Documentation about using anonymous and named functions with pmap

question

#1

I noticed that anonymous functions behave differently from regular functions w.r.t. serialization and code availability on other processes. e.g., when julia is run with multiple processes,

f(x) = x^2
pmap(f, 1:10)

throws an error, but

f = x->x^2
pmap(f, 1:10)

works fine. Is there documentation about the specific differences between anonymous and normal named functions that allow them to be used in this way?

(I sort of already understand that it is simpler to serialize anonymous functions because they only have 1 method, but I would like to understand the design decision so that I can make my code future-proof)


#2

The first version should be

@everywhere f(x) = x^2
pmap(f, 1:10)

The @everywhere ensures the function can be used by every process. You can find the documentation for this here.

Not a parallel expert, but I assume the anonymous function just gets passed to every process by pmap which is why it works without the @everywhere.


#3

This is not true in general, you can add methods to anonymous functions:

julia> f = (x) -> x^2
#16 (generic function with 1 method)

julia> (::typeof(f))(x::Int) = 10x

julia> f
#16 (generic function with 2 methods) # Note that f now has 2 methods

julia> f(2.)
4.0

julia> f(2)
20

#4

Thanks, @Karajan! Yes, I understand how to get it working (though sometimes @everywhere won’t suffice: https://github.com/timholy/ProgressMeter.jl/issues/125); I’m trying to understand why the decision to have anonymous functions behave differently was made, whether this is desired behavior that is going to carry on into the future, and what differences between anonymous and regular functions make this different behavior reasonable. (also, is there a way to tell if a function is anonymous? the output in the REPL for a function always just says “generic function”)


#5

Ah, good point… one less hypothesis for why the behavior is different. Maybe it has to do with anonymous functions being nameless? There is no risk that an anonymous function will clash with a name already defined on the other process?


#6

I actually can’t reproduce the error on 1.0.3. What error are you getting?


#7

Were you perhaps executing the code with just one process?

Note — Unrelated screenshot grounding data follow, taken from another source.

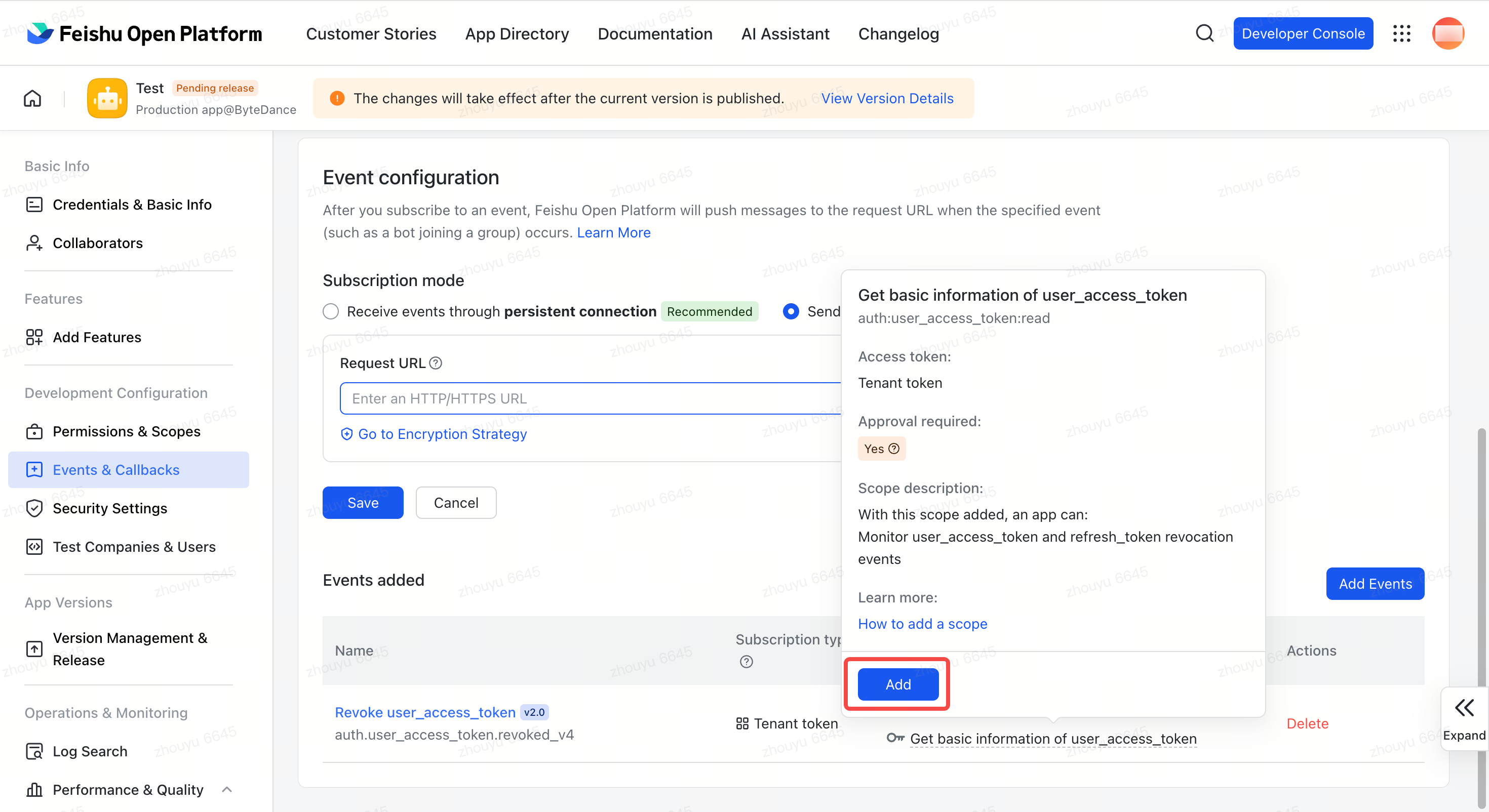Image resolution: width=1489 pixels, height=812 pixels.
Task: Click the search magnifier icon
Action: 1204,33
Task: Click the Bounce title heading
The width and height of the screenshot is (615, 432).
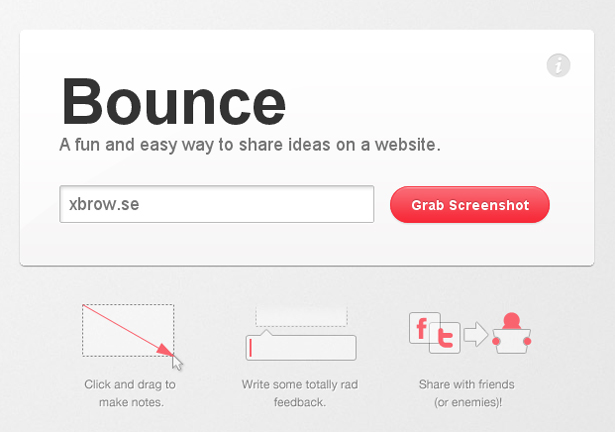Action: pyautogui.click(x=173, y=102)
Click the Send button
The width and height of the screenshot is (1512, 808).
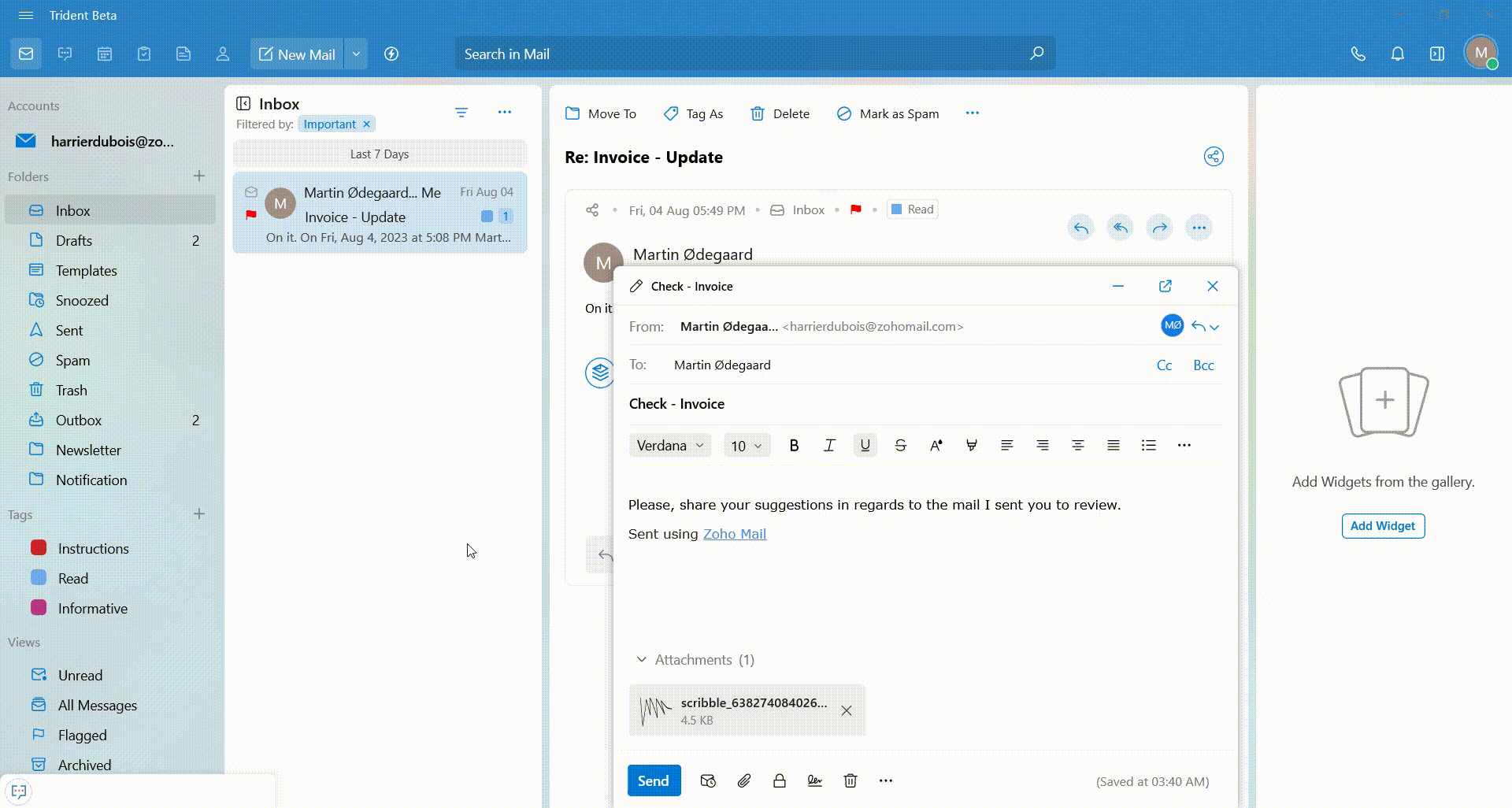(x=654, y=780)
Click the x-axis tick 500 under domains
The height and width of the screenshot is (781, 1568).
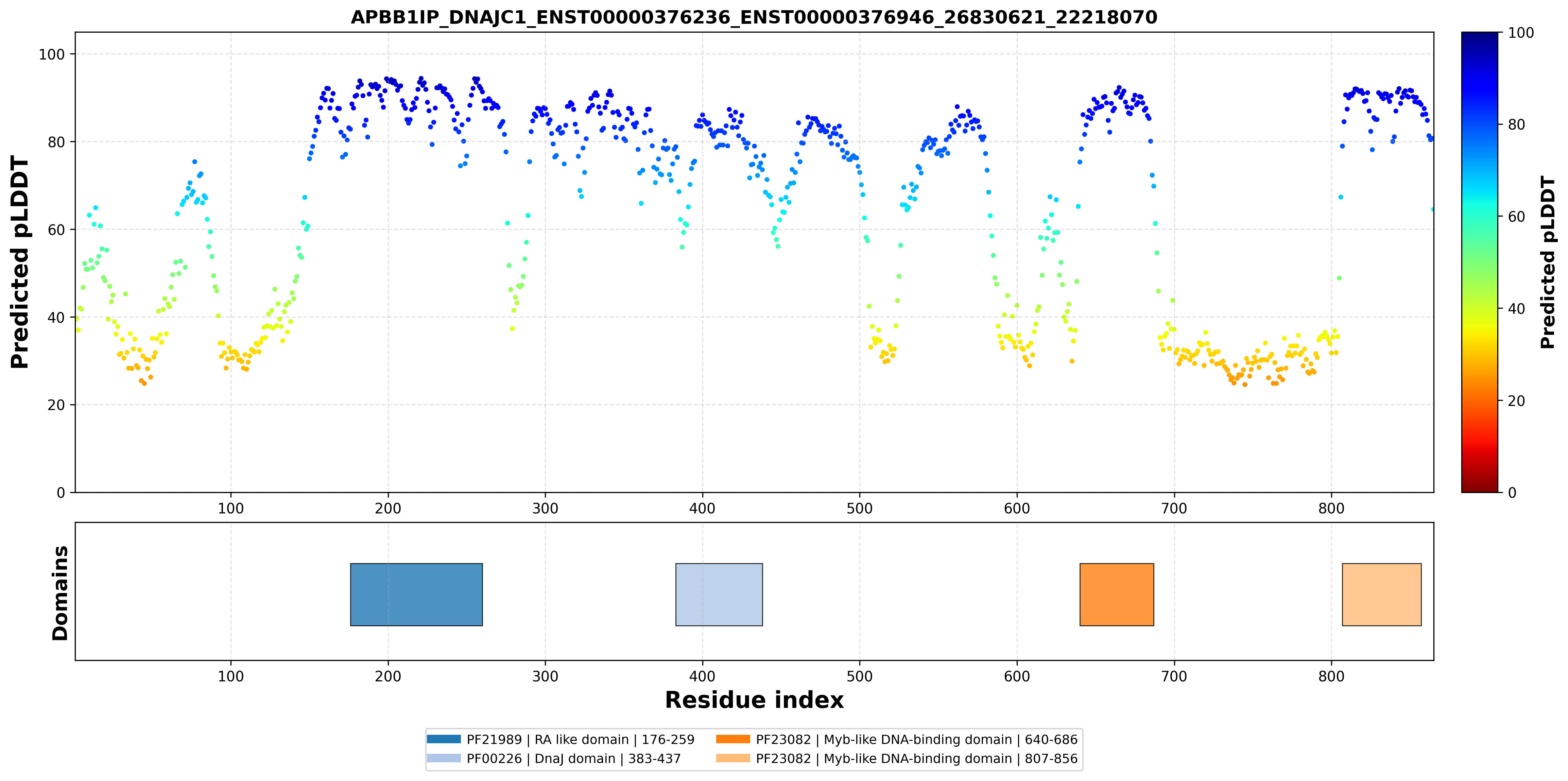coord(860,676)
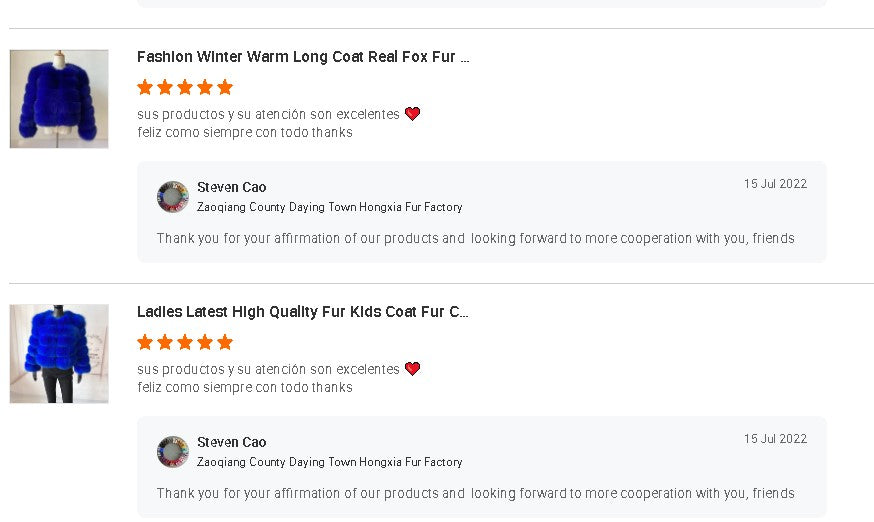Open the Fox Fur coat product thumbnail
This screenshot has height=522, width=874.
point(59,99)
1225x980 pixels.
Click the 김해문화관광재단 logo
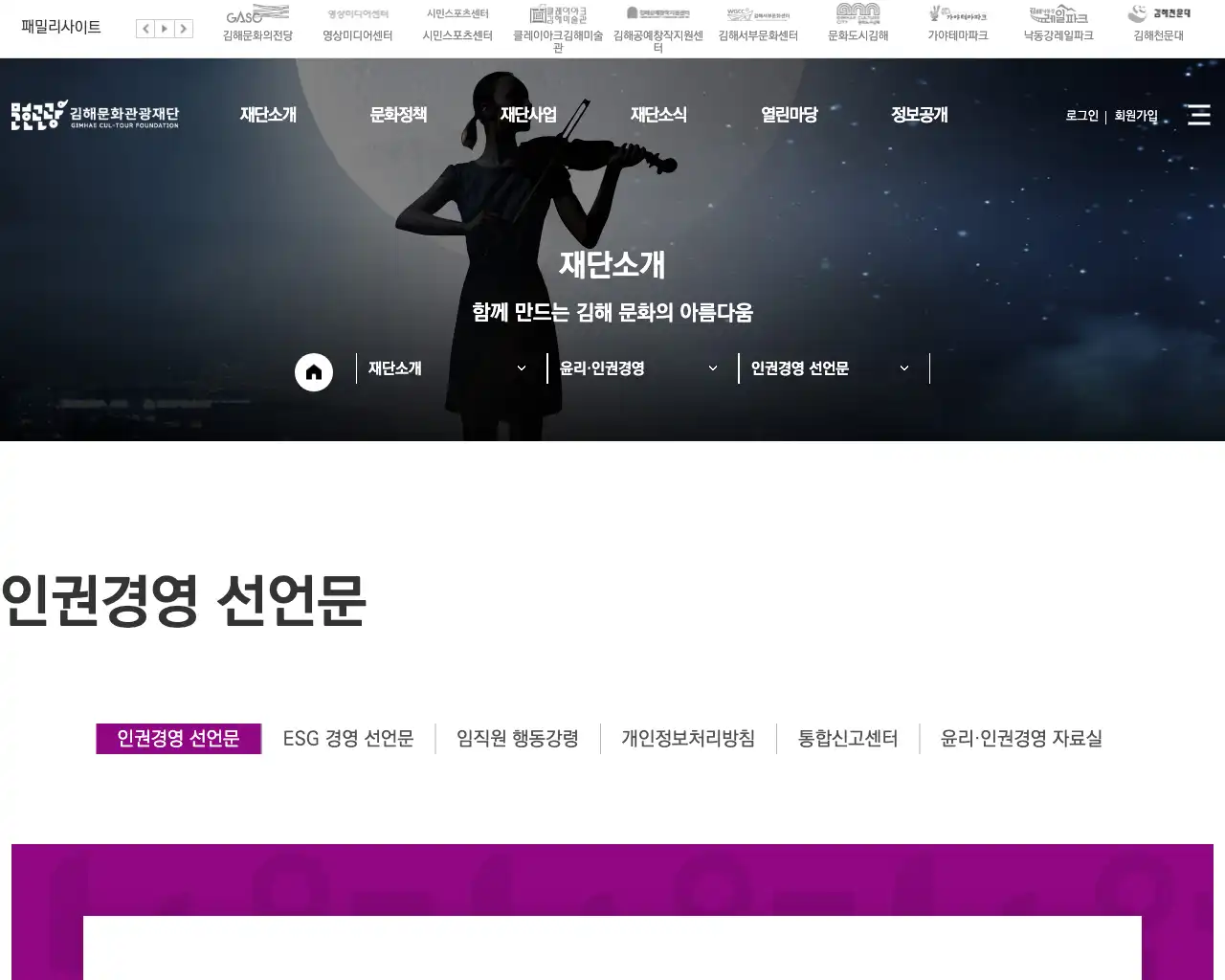[96, 114]
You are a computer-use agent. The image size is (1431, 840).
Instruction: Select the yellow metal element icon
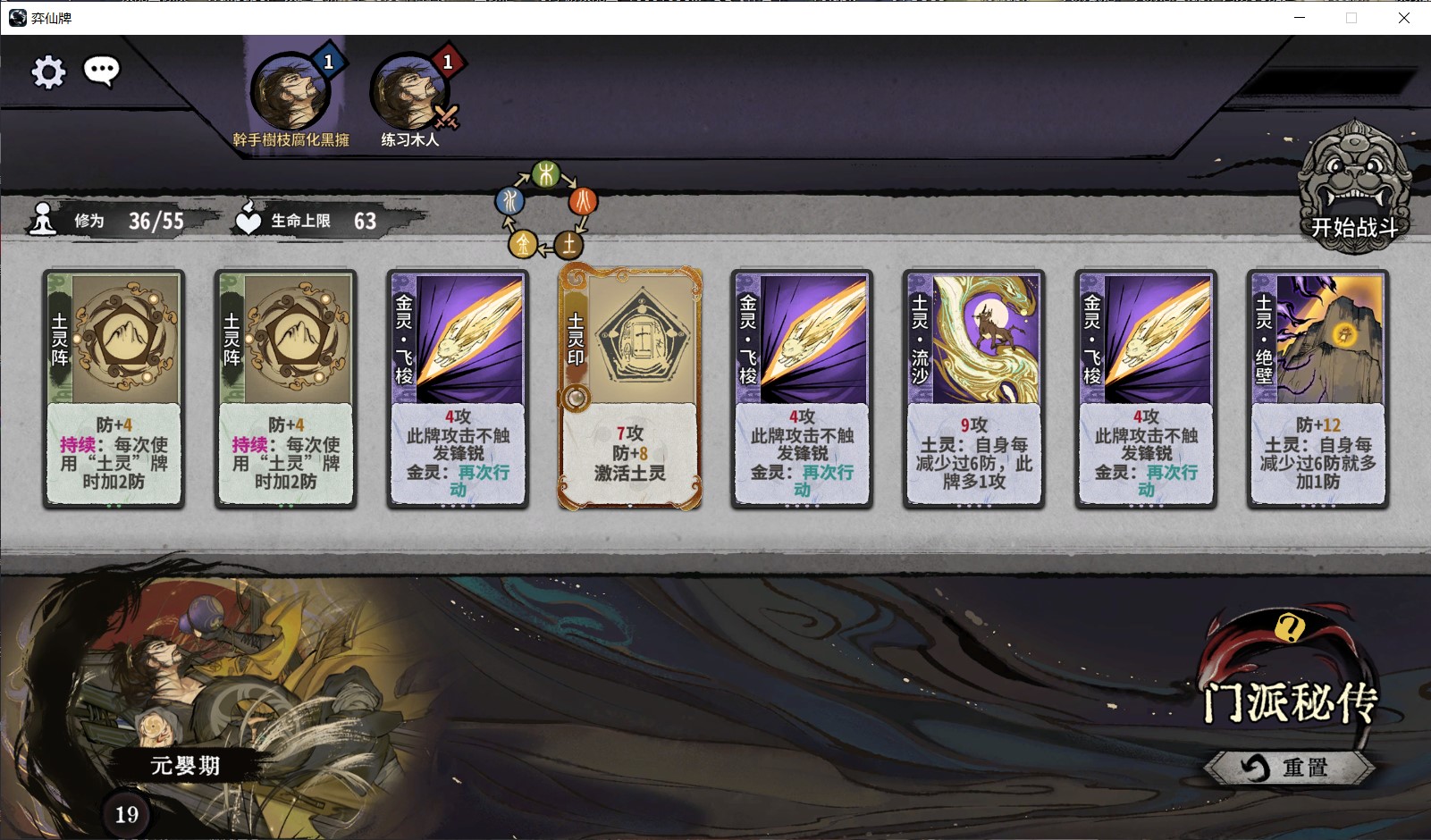pos(523,243)
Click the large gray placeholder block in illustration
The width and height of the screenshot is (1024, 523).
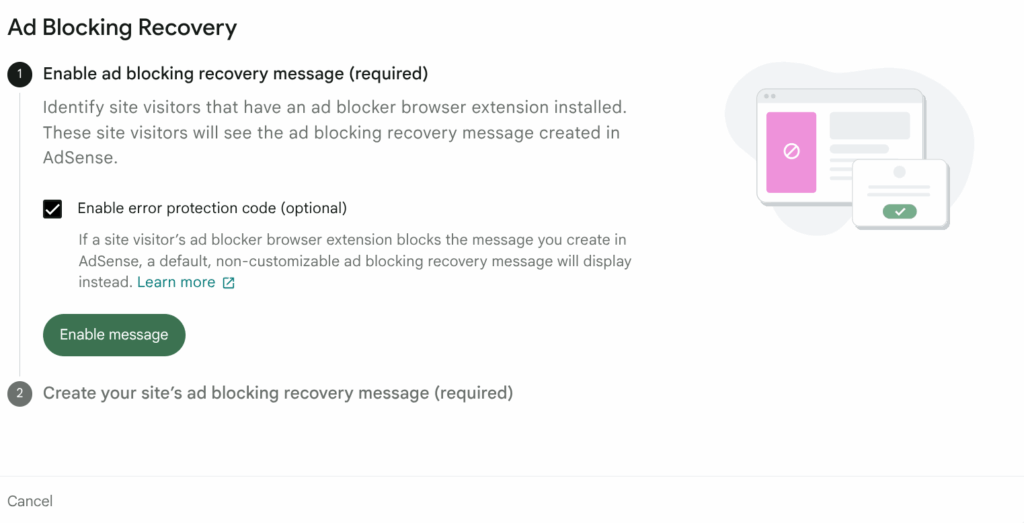pos(870,126)
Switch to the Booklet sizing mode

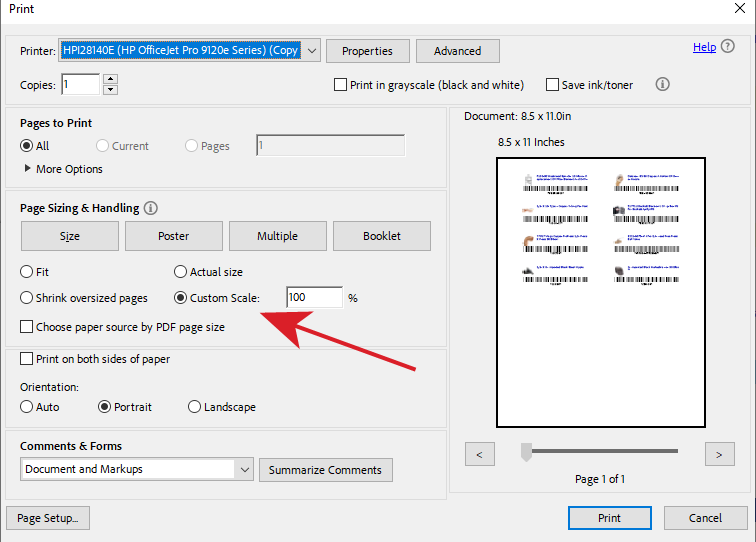pyautogui.click(x=382, y=236)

julia> using Distributed; addprocs(2)
2-element Array{Int64,1}:
 2
 3

julia> f(x) = x^2
f (generic function with 1 method)

julia> pmap(f, 1:10)
ERROR: On worker 2:
UndefVarError: #f not defined

(this error is, of course, expected; the question is “why is the behavior of anonymous functions different, and will this always be the case?”)


#8

Ah yes, that wasn’t very smart of me.